Reproduce the blog post below about the survey of political blog readers word for word.

-- START OF DOCUMENT PASSAGE --

Regular readers know that my mantra for entrepreneurial success is Fill an Unmet Need. A couple of readers have suggested that this might also be the formula for blogging success.

I got some confirmation that this might be true from reading the results of an exhaustive survey of 17,000 readers of 50 top political blogs conducted by WebAds. Key findings for this unique category of readers:

  • Their reason for reading these blogs is to get news they can’t find in mainstream media (80%), get better perspective on the news (78%), get news faster (66%), and get more honest coverage of the news (60%)
  • Politically they tilt somewhat liberal-libertarian (only 22% Republican), and their favourite blogs in order are Atrios, DailyKos, Talking Point Memo, Drudge Report  and Washington Monthly Political Animal (formerly CalPundit). They don’t tend to read other political blogs or blogs on other subjects (the median number of blogs read daily is 6, and most read one of the above top 5 more than once a day). They spend a median 90 minutes a day reading blogs.
  • Demographically they’re 79% male, affluent (median family income $80,000), close to middle-aged (median age 37) and disproportionately techies or students.
  • They’re heavy readers of other print news and analysis media (22% read The New Yorker, more than any other magazine) but rarely catch TV or radio news. Only one in five has their own blog.

What are we to conclude from this data? Here’s my take:

  1. This group is not representative of all blog readers (for a start, the respondents don’t appear to read the enormously popular tech blogs). In general, there is no such thing as an ‘average’ blog reader. Blog readership consists of perhaps millions of very discrete and different segments, all reading different blogs for different reasons.
  2. Most women blog readers (who according to other surveys make up close to half of all blog readers) are reading very different stuff from most male blog readers. Since the two most popular ‘categories’ of blogs, according to Technorati, are political and technical blogs, that also suggests that women read a much broader variety of blogs than men do.
  3. These immensely popular political blogs are filling an unmet need for detailed news and analysis with a liberal slant — precisely the need that The New Yorker, their favourite magazine, also fills.. For conservatives, that need is largely met by the preponderance of low-brow right-wing talk radio shows (which also have an overwhelmingly male audience).

-- END OF DOCUMENT PASSAGE --
-- START OF SUPPLIED DATA --

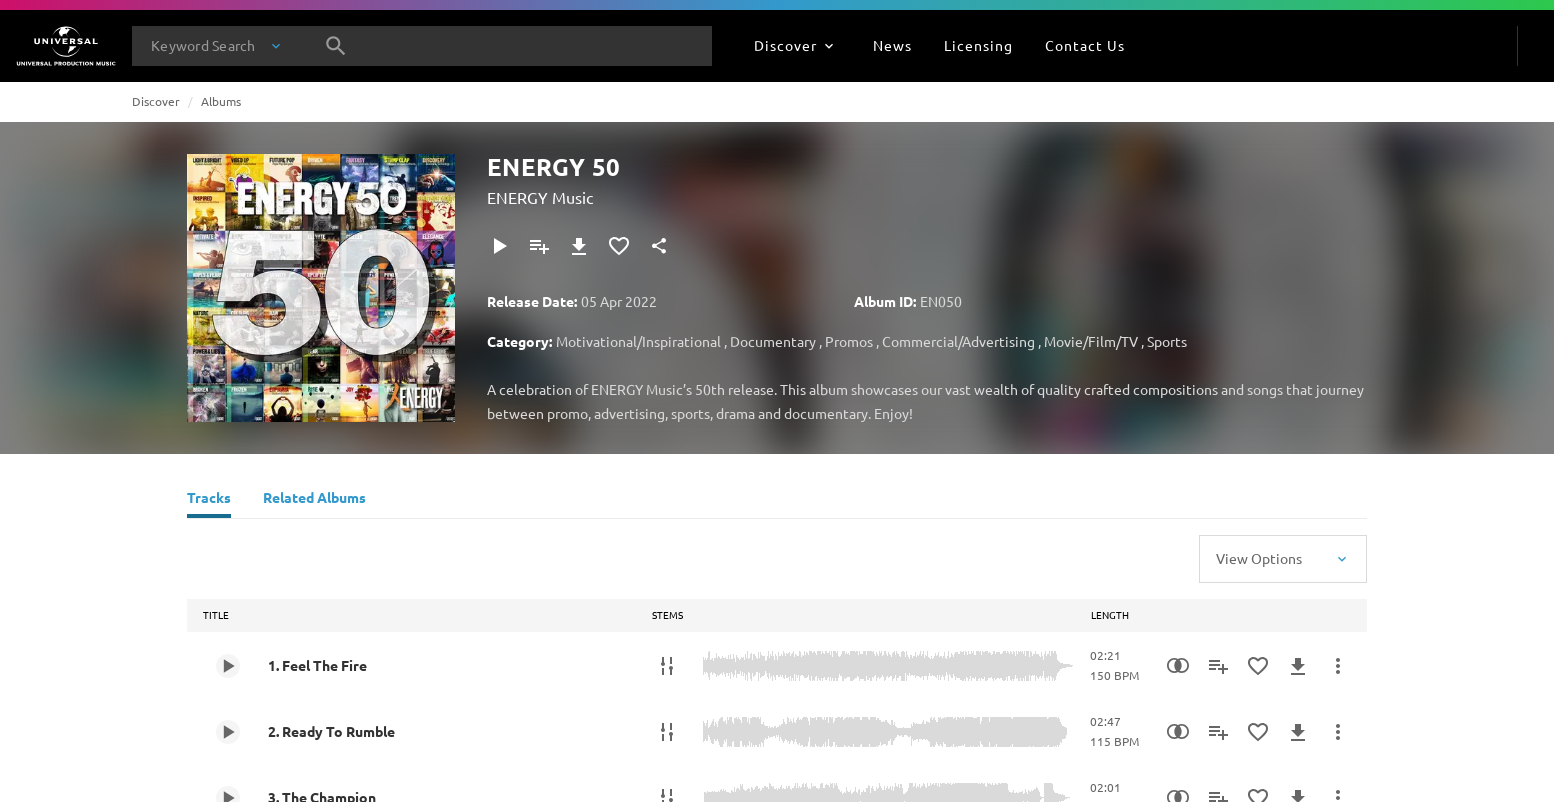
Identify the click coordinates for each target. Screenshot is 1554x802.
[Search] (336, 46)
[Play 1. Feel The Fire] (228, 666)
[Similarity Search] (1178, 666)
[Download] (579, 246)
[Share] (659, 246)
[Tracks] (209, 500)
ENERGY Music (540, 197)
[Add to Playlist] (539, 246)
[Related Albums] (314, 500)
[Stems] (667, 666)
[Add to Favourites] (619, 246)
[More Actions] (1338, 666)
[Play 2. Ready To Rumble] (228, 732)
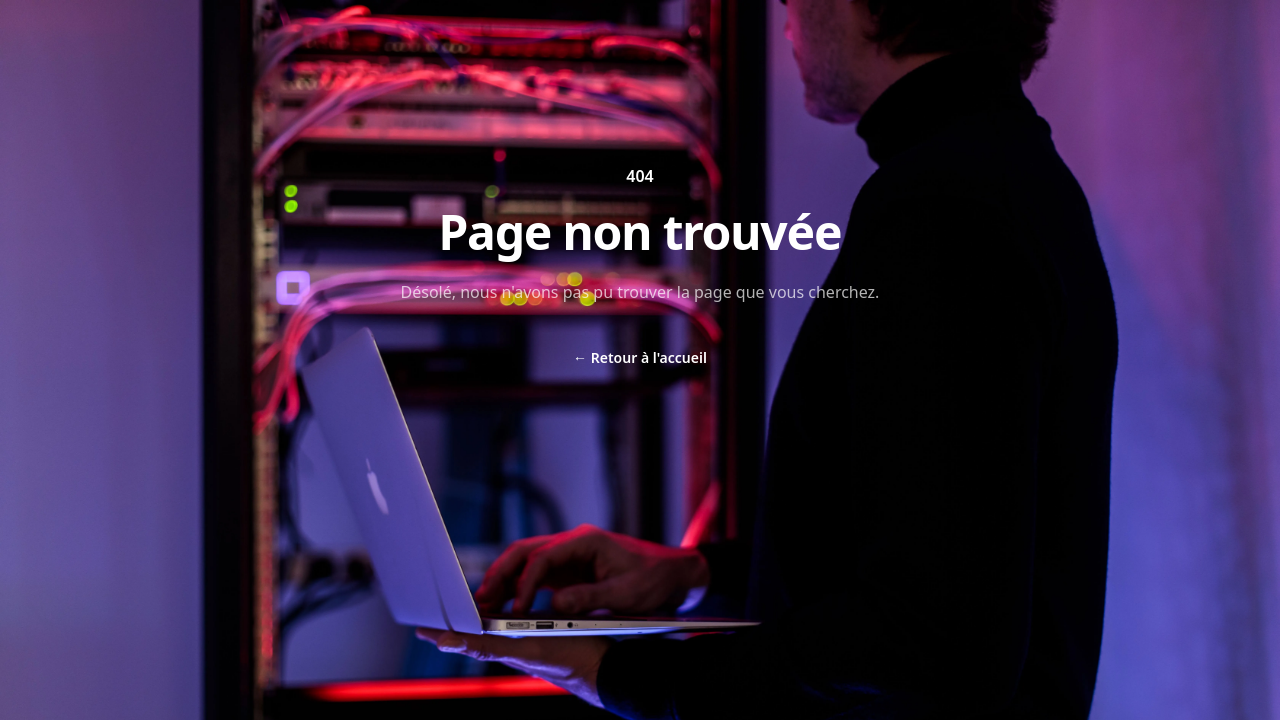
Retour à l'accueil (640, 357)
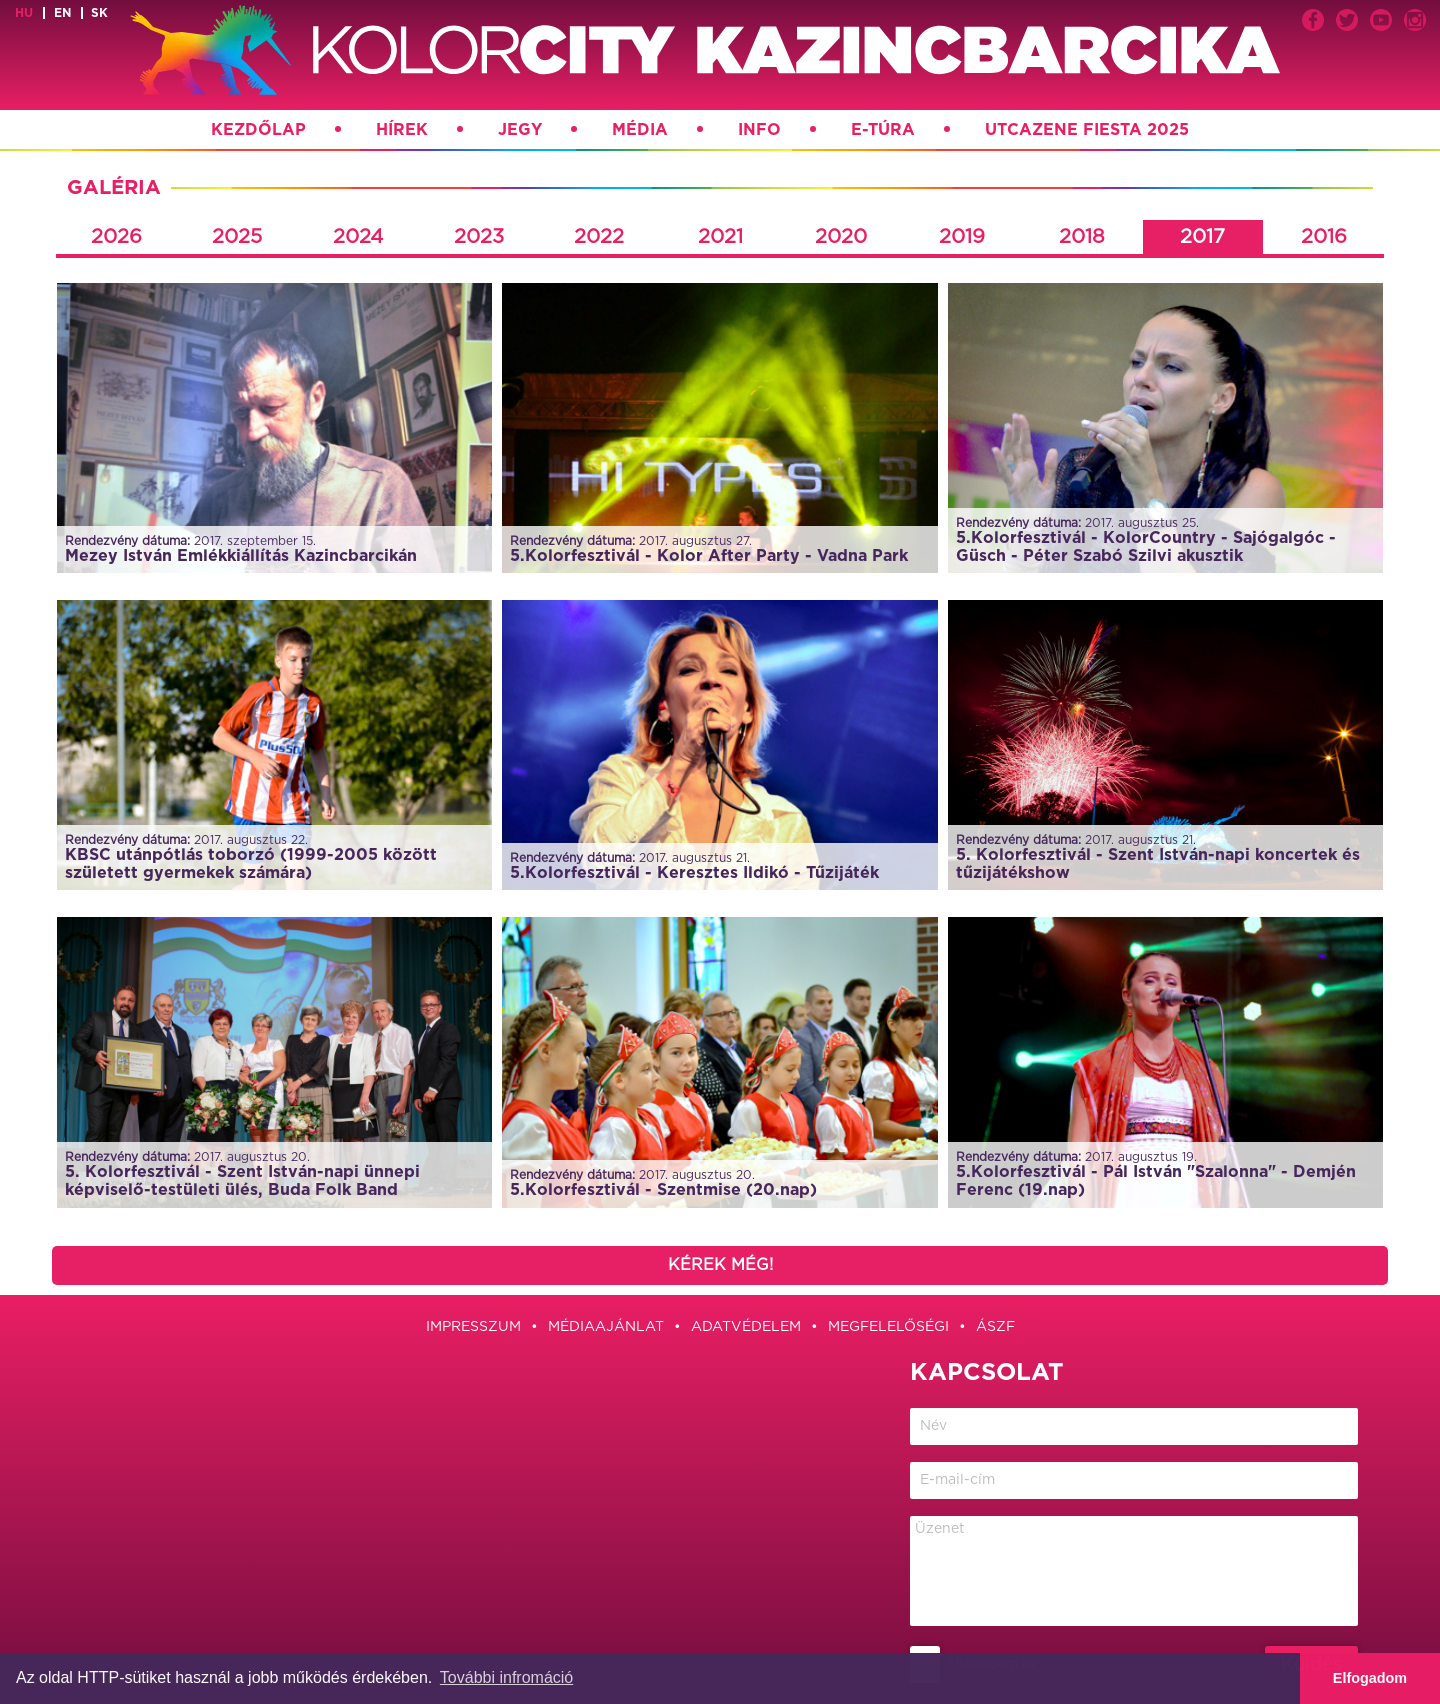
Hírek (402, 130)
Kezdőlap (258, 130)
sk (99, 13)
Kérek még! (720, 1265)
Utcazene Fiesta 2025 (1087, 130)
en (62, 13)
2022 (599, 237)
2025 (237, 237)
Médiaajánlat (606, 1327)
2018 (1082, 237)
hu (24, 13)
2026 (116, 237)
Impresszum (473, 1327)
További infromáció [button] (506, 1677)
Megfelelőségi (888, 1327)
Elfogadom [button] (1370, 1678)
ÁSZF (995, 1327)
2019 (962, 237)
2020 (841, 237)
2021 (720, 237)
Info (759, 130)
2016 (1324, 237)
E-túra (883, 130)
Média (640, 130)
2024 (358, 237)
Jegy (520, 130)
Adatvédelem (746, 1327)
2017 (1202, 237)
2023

-- END OF SUPPLIED DATA --

### [ANSWER TO THE PROBLEM]
Regular readers know that my mantra for entrepreneurial success is Fill an Unmet Need. A couple of readers have suggested that this might also be the formula for blogging success.

I got some confirmation that this might be true from reading the results of an exhaustive survey of 17,000 readers of 50 top political blogs conducted by WebAds. Key findings for this unique category of readers:

  • Their reason for reading these blogs is to get news they can’t find in mainstream media (80%), get better perspective on the news (78%), get news faster (66%), and get more honest coverage of the news (60%)
  • Politically they tilt somewhat liberal-libertarian (only 22% Republican), and their favourite blogs in order are Atrios, DailyKos, Talking Point Memo, Drudge Report  and Washington Monthly Political Animal (formerly CalPundit). They don’t tend to read other political blogs or blogs on other subjects (the median number of blogs read daily is 6, and most read one of the above top 5 more than once a day). They spend a median 90 minutes a day reading blogs.
  • Demographically they’re 79% male, affluent (median family income $80,000), close to middle-aged (median age 37) and disproportionately techies or students.
  • They’re heavy readers of other print news and analysis media (22% read The New Yorker, more than any other magazine) but rarely catch TV or radio news. Only one in five has their own blog.

What are we to conclude from this data? Here’s my take:

  1. This group is not representative of all blog readers (for a start, the respondents don’t appear to read the enormously popular tech blogs). In general, there is no such thing as an ‘average’ blog reader. Blog readership consists of perhaps millions of very discrete and different segments, all reading different blogs for different reasons.
  2. Most women blog readers (who according to other surveys make up close to half of all blog readers) are reading very different stuff from most male blog readers. Since the two most popular ‘categories’ of blogs, according to Technorati, are political and technical blogs, that also suggests that women read a much broader variety of blogs than men do.
  3. These immensely popular political blogs are filling an unmet need for detailed news and analysis with a liberal slant — precisely the need that The New Yorker, their favourite magazine, also fills.. For conservatives, that need is largely met by the preponderance of low-brow right-wing talk radio shows (which also have an overwhelmingly male audience).